--- GIVEN EXERCISE 1 ---
Edit the records from the line with "The height and width of the screenshot is (239, 503)." to the line with "Click the gray", replacing "spinner" with "stepper" and leaving everything else unchanged. Return only those lines.

---------- PROVIDED TEXT ----------

New survey shows engaged Canadian women prioritize standard of living along with continued development of Canadian energy

The rising cost of living may be shifting national opinions about Canadian oil and gas among informed and engaged Canadian women, according to a new survey released by Canada Powered by Women (CPW). The Leger survey reveals a significant majority of engaged Canadian women (78 per cent) support the production and distribution of Canadian oil and gas, and the work the oil and gas industry is doing with innovation and technology to reduce Canadian and global emissions, if it means prioritizing their standard of living. More than half say they are not willing to sacrifice their own prosperity to reduce global emissions by transforming away from oil and gas.

The survey data illustrates that women are overwhelmingly united in recognizing the links between a thriving energy sector in Canada, including the continued production of oil and gas, a prosperous economy and an affordable standard of living.

“The survey results highlight the ongoing challenges that women across the country are facing when it comes to balancing affordability and sharing their opinions on energy development,” said Canada Powered by Women Board Chair, Sue Riddell Rose. “This further strengthens the critical need for a platform like Canada Powered by Women that elevates the voice of women, providing them a channel to participate in constructive conversation surrounding one of the most important elements of our lives and our economy – energy.”

Despite prioritizing their standard of living, engaged Canadian women very much care about the environment. Most surveyed women across the country stated they want to see a focus on LNG and an energy mix of renewables and fossil fuels, to secure energy independence and boost the Canadian economy while reducing emissions at the same time.

“The participation of women in the ongoing dialogue is an essential step towards a more sustainable and prosperous future for everyone,” said Tracey Bodnarchuk, CEO of Canada Powered by Women. “This is why we’re continuing to build on the work we began earlier this year. Seventy-six per cent of the women we surveyed want to have a voice about the future of energy in Canada. By creating informed, trusted spaces and facilitating bold conversations, we listen and work to amplify the voices of Canadian women in our communities and boardrooms.”

----------

--- GIVEN EXERCISE 2 ---
According to the survey text, what percentage of the women surveyed want to have a voice about the future of energy in Canada?

---------- EXTRACTED DATA ----------

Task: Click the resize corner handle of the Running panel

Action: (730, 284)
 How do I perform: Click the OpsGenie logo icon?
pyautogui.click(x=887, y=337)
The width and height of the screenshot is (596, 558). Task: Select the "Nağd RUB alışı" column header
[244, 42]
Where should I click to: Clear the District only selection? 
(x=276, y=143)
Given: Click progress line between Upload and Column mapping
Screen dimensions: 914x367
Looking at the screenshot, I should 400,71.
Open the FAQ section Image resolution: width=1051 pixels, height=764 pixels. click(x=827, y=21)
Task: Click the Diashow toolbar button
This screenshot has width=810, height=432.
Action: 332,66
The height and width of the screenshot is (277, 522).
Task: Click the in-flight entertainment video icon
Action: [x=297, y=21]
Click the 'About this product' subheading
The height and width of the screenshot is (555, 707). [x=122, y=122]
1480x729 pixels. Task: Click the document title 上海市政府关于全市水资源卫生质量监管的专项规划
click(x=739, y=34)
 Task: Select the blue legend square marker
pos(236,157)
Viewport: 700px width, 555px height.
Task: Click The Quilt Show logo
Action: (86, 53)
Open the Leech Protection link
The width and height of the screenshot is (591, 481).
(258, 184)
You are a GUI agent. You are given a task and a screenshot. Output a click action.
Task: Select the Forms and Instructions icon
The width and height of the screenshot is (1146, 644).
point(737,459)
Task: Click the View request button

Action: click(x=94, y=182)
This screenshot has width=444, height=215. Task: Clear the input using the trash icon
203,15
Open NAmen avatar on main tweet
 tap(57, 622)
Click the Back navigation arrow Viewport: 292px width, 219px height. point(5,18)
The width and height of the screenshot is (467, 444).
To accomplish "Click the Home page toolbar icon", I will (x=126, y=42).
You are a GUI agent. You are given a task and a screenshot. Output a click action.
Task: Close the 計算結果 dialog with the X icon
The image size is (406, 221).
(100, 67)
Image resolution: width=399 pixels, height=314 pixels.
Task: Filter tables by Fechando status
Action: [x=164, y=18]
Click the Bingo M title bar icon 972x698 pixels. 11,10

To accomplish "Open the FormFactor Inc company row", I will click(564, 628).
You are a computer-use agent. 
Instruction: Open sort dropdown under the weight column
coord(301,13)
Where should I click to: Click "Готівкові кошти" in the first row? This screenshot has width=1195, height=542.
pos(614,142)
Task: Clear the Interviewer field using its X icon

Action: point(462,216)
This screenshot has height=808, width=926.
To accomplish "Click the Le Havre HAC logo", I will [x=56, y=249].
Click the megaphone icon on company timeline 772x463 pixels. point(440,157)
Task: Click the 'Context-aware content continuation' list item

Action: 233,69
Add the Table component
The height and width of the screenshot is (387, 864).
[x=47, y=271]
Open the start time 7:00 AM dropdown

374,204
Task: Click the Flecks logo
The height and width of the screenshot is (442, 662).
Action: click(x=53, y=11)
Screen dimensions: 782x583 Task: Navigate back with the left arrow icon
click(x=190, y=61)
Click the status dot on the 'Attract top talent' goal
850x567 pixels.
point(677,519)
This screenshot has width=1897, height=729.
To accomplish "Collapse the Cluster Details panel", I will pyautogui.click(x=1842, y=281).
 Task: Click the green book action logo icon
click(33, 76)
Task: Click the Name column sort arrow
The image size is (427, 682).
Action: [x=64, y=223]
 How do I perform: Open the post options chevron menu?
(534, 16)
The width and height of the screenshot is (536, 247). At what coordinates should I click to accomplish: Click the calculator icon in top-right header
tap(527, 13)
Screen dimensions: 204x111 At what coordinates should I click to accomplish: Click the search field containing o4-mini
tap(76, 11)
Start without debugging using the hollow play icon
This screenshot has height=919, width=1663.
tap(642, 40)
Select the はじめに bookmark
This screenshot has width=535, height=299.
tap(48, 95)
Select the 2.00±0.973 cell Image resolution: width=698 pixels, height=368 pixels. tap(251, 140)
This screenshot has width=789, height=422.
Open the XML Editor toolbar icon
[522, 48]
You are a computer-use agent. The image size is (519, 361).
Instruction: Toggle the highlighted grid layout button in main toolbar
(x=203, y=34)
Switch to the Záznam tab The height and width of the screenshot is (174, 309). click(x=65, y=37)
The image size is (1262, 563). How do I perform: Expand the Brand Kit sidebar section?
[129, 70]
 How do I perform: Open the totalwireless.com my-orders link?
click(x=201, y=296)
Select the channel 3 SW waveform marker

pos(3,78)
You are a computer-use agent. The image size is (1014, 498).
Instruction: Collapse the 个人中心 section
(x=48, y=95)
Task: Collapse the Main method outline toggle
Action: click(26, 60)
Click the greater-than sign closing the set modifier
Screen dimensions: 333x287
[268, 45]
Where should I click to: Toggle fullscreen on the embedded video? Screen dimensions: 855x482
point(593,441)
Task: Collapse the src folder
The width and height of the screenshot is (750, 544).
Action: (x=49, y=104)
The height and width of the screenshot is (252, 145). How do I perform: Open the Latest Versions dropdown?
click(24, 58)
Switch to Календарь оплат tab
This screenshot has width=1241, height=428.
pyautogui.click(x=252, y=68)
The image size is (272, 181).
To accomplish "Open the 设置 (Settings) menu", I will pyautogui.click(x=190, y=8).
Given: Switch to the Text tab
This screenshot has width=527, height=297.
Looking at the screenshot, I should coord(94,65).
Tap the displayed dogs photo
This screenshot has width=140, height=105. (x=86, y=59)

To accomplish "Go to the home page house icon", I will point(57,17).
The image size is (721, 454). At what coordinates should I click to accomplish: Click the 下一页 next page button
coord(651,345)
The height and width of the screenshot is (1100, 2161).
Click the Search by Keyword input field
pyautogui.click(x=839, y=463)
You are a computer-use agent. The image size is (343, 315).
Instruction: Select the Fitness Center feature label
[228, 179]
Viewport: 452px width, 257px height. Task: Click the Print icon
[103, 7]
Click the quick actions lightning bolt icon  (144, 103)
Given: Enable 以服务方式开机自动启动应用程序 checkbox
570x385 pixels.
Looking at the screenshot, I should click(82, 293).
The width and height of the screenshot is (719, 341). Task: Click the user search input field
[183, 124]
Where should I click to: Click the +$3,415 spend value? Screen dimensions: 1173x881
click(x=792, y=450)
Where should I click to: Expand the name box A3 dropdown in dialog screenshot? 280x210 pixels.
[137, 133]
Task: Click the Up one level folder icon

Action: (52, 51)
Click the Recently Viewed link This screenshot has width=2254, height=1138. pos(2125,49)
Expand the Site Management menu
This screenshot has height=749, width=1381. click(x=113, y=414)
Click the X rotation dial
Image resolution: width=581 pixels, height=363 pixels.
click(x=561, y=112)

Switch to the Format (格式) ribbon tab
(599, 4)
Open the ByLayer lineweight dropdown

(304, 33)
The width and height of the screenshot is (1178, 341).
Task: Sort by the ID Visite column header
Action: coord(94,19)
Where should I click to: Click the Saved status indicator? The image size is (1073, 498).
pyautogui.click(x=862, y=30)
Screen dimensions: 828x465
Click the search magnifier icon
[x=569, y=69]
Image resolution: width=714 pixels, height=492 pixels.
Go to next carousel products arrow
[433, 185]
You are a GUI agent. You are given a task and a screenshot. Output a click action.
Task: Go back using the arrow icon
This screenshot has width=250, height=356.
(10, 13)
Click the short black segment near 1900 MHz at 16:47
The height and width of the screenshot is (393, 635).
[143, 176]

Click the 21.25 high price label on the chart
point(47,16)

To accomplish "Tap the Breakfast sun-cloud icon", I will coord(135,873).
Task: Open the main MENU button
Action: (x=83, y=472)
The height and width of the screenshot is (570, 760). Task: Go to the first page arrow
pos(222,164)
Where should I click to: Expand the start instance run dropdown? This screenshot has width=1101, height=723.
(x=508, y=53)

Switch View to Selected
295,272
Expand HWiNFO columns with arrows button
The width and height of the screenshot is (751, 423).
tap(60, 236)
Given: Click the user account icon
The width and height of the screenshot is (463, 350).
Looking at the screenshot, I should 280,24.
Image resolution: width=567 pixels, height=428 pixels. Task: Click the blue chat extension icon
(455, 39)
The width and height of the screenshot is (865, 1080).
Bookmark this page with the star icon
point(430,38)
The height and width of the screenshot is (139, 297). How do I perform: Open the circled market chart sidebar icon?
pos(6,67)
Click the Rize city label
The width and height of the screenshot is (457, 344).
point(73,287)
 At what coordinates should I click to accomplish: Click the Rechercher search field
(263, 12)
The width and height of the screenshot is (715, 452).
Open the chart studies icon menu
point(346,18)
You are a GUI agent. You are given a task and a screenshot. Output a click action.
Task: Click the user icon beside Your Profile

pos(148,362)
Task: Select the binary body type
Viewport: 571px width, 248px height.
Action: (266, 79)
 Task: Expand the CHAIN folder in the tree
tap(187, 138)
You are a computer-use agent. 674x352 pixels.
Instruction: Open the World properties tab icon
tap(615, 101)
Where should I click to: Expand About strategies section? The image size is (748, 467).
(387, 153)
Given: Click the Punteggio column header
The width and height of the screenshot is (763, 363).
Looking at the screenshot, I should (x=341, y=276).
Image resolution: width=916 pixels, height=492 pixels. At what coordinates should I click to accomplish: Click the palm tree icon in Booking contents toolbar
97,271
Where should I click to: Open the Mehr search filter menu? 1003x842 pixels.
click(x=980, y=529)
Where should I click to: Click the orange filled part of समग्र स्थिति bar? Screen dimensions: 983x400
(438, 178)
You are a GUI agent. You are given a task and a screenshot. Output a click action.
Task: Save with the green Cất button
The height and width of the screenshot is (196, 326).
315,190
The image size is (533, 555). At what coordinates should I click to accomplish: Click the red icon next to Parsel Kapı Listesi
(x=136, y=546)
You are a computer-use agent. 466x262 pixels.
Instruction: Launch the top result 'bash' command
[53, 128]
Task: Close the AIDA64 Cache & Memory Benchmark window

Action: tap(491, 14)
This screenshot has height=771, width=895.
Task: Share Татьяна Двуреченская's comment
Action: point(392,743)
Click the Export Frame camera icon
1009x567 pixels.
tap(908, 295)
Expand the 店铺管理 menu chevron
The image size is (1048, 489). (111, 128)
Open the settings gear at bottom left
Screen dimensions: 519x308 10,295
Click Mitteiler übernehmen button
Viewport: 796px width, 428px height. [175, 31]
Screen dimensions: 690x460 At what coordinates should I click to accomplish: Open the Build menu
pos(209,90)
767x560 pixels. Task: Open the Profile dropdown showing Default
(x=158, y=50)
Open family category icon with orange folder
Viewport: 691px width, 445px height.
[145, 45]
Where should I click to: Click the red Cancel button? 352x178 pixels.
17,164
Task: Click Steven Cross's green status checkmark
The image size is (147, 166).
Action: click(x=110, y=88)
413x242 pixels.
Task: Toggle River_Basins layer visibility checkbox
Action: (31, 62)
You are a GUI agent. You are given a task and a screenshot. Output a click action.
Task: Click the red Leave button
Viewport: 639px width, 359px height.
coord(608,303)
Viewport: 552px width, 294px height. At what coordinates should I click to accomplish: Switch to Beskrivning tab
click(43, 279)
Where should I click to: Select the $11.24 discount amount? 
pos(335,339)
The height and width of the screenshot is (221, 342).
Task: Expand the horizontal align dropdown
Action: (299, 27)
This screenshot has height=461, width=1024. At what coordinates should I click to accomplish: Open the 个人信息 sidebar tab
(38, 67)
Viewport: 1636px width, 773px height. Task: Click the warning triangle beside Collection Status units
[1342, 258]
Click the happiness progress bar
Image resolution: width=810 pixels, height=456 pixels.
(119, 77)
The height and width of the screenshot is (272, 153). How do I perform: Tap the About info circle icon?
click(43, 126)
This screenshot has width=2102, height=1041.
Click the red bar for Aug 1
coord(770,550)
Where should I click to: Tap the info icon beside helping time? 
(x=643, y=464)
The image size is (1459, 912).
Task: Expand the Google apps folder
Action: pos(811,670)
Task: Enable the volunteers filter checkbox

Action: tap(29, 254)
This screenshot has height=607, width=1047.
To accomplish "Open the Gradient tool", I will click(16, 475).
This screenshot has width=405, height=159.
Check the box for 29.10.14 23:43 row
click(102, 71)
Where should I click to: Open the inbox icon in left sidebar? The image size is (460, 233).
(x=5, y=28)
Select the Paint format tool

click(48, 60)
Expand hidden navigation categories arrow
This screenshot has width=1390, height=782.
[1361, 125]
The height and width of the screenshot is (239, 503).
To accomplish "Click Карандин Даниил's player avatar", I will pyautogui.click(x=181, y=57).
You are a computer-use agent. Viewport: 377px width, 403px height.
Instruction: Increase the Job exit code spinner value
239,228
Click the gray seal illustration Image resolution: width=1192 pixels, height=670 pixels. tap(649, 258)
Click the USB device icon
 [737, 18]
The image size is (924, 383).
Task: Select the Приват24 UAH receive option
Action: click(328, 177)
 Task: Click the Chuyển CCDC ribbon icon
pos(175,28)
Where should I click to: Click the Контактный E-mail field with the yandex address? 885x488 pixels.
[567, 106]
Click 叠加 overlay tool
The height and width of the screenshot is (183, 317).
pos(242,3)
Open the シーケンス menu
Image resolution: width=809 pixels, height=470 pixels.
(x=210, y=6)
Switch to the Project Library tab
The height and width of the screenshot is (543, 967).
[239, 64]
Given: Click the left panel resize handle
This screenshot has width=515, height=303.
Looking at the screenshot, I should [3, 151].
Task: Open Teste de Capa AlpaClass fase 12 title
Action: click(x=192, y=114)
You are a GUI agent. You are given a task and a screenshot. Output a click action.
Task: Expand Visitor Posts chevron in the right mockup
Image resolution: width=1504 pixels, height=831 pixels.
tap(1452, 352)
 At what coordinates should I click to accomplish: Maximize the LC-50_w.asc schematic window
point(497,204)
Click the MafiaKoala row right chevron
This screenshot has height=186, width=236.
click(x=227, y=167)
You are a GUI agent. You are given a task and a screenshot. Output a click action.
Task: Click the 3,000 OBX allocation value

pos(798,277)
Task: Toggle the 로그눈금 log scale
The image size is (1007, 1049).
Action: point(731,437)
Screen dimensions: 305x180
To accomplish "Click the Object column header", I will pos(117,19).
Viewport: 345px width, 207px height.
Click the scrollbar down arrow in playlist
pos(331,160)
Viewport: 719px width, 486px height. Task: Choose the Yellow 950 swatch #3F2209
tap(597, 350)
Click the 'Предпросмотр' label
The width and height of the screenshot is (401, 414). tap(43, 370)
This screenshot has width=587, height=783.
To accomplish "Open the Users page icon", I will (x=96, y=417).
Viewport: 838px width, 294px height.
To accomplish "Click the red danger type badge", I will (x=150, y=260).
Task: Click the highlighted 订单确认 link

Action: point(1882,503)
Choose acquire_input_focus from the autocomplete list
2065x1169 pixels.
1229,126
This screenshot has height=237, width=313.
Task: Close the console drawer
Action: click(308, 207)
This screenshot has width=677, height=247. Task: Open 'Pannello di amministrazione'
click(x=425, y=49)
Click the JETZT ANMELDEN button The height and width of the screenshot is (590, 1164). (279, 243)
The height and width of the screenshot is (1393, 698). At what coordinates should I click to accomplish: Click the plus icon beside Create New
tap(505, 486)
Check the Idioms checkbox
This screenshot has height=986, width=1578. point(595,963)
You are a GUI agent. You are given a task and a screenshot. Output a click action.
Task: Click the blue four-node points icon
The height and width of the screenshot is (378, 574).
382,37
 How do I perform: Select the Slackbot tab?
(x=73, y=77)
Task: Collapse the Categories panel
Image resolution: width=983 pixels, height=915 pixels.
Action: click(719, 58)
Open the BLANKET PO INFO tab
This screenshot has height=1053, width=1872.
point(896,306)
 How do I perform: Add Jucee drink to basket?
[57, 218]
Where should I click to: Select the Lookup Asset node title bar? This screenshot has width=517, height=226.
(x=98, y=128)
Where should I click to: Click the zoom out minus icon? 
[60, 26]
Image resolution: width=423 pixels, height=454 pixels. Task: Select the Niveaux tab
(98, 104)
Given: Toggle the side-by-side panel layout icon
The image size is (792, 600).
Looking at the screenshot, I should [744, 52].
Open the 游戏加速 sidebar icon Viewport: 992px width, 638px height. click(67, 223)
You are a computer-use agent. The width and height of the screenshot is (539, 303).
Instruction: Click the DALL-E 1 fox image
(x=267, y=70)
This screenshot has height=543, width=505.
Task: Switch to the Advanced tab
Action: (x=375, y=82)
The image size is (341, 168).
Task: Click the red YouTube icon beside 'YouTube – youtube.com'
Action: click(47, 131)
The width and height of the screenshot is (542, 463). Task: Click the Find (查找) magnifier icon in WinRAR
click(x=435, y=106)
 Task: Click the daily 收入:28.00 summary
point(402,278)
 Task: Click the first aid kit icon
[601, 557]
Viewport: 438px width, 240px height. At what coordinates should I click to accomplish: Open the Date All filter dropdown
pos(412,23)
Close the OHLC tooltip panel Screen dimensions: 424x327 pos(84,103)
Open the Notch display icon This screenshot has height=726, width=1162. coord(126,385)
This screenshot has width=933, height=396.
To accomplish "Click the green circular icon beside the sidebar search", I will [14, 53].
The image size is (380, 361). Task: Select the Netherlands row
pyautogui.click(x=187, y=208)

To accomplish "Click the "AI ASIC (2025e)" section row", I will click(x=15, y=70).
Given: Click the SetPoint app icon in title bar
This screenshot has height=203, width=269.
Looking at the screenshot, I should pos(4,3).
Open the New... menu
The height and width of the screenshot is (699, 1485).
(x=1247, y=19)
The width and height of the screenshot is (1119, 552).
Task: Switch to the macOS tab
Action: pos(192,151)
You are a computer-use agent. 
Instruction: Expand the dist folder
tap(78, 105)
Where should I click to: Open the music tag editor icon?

----------

--- EXERCISE RESULT 1 ---
The height and width of the screenshot is (239, 503).
To accomplish "Click Карандин Даниил's player avatar", I will pyautogui.click(x=181, y=57).
You are a computer-use agent. Viewport: 377px width, 403px height.
Instruction: Increase the Job exit code stepper value
239,228
Click the gray seal illustration Image resolution: width=1192 pixels, height=670 pixels. tap(649, 258)

--- EXERCISE RESULT 2 ---
Seventy-six percent.